A SRM Ventures reforçou sua tese de investimento em fintechs B2B ao aportar R$ 30 milhões na Anbetec, empresa que atua como ERP financeiro para distribuidores, atacadistas e varejistas. O movimento marca a aceleração da Anbetec na transição de software de gestão para uma operação com crédito integrado ao fluxo operacional, com ambição de atingir R$ 150 milhões em crédito originado até o fim de 2026.
Fundada em 2018, a Anbetec conecta o backoffice financeiro de empresas a bancos, adquirentes, Pix, boletos e cartões, integrando múltiplos ERPs. A partir dessa infraestrutura, a fintech automatiza conciliação, auditoria de recebíveis e projeção de fluxo de caixa. Desde abril do ano passado, a empresa passou a oferecer funding diretamente dentro da plataforma, dando início à sua vertical de crédito.

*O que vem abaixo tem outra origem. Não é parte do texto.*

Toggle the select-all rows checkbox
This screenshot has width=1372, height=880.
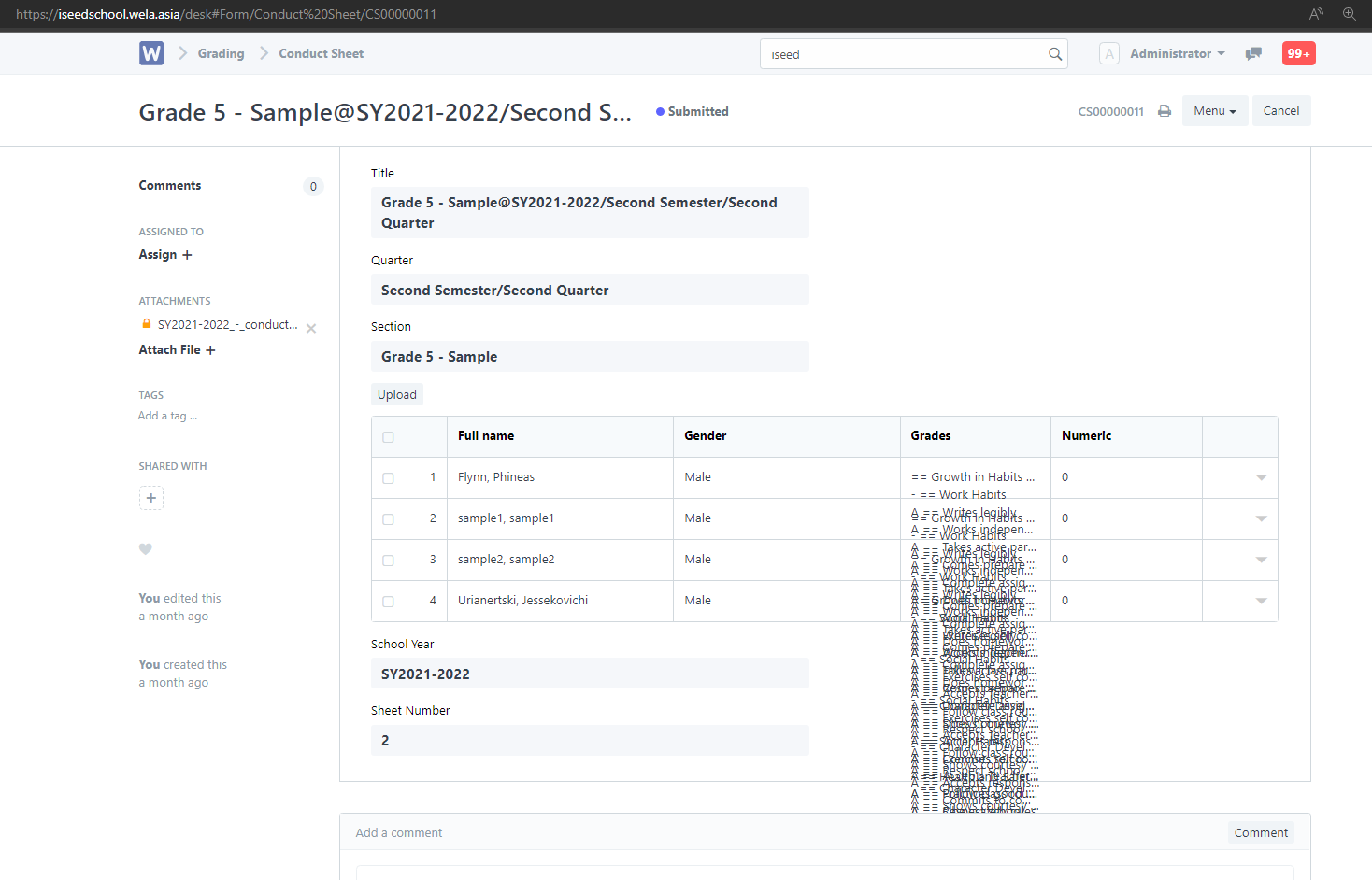(388, 437)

A entrada da SRM Ventures busca justamente escalar essa esteira. Hoje, a Anbetec já processa mais de R$ 22 bilhões por ano em transações financeiras, registra 2 milhões de títulos de recebíveis por mês e atende cerca de 200 empresas. Com o novo aporte, a expectativa é crescer 200% em crédito e na base de clientes próprios ainda neste ano, segundo informações do “NeoFeed“.
Crédito como parte do produto
Segundo Eduardo Mendonça, CEO da Anbetec, a demanda por crédito já vinha crescendo antes do investimento. A empresa já originou mais de R$ 10 milhões, com crescimento médio mensal de R$ 2 milhões, e enfrentava o desafio de falta de capital para atender a procura.
A tese da SRM Ventures se encaixa nesse cenário. Em vez de atuar como um venture capital tradicional, o braço de investimentos do grupo combina capital e estrutura de crédito, funcionando como um modelo híbrido de private credit. A estratégia é acelerar fintechs de nicho que já possuem dados, recorrência e proximidade com o cliente final, mas esbarram na limitação de funding.
Para André Szapiro, head da SRM Ventures, a Anbetec tem potencial para transformar sua base de dados operacionais em originação de crédito, especialmente em antecipação de recebíveis. A ambição é evoluir para estruturas mais sofisticadas, próximas ao mercado de capitais, e ampliar o leque de produtos financeiros.
De ERP financeiro a “banco” da cadeia B2B
O plano da Anbetec é avançar em camadas. A porta de entrada é o recebível, onde o lastro está no giro do próprio cliente. A partir daí, a fintech pretende ampliar a prateleira com contas digitais, cartões e outros serviços financeiros, com o objetivo de se tornar o “sistema financeiro” da cadeia de abastecimento B2B.
O aporte da SRM Ventures envolve uma linha de crédito de R$ 30 milhões e cria ainda um efeito estratégico adicional: parte dos clientes da Anbetec pode se tornar também cliente da própria SRM, dada a demanda crescente por crédito no segmento.
O investimento se soma à estratégia mais ampla da SRM Ventures, que opera um fundo de R$ 500 milhões, com prazo de três anos, e já reúne 15 empresas no portfólio. Ao todo, as investidas da gestora já originaram cerca de R$ 1,5 bilhão em crédito. Somente no último ano, foram oito novos aportes, incluindo fintechs como Juvo, Blipay e Cashbanx.
Crédito caro, demanda resiliente
O pano de fundo da tese é um mercado em que a demanda por crédito B2B segue elevada, mesmo em um ambiente de juros altos e capital mais restrito. Para a SRM Ventures, a combinação de dados operacionais, integração sistêmica e funding estruturado cria uma vantagem competitiva para fintechs que atuam dentro do fluxo do cliente.
Com a expectativa de queda gradual dos juros, a leitura da gestora é que o crédito deve ganhar tração adicional, ainda que a disponibilidade de capital continue seletiva. Para 2026, a SRM Ventures projeta fechar entre 8 e 10 novos investimentos e alcançar R$ 1,5 bilhão em volume operado pelas empresas do portfólio.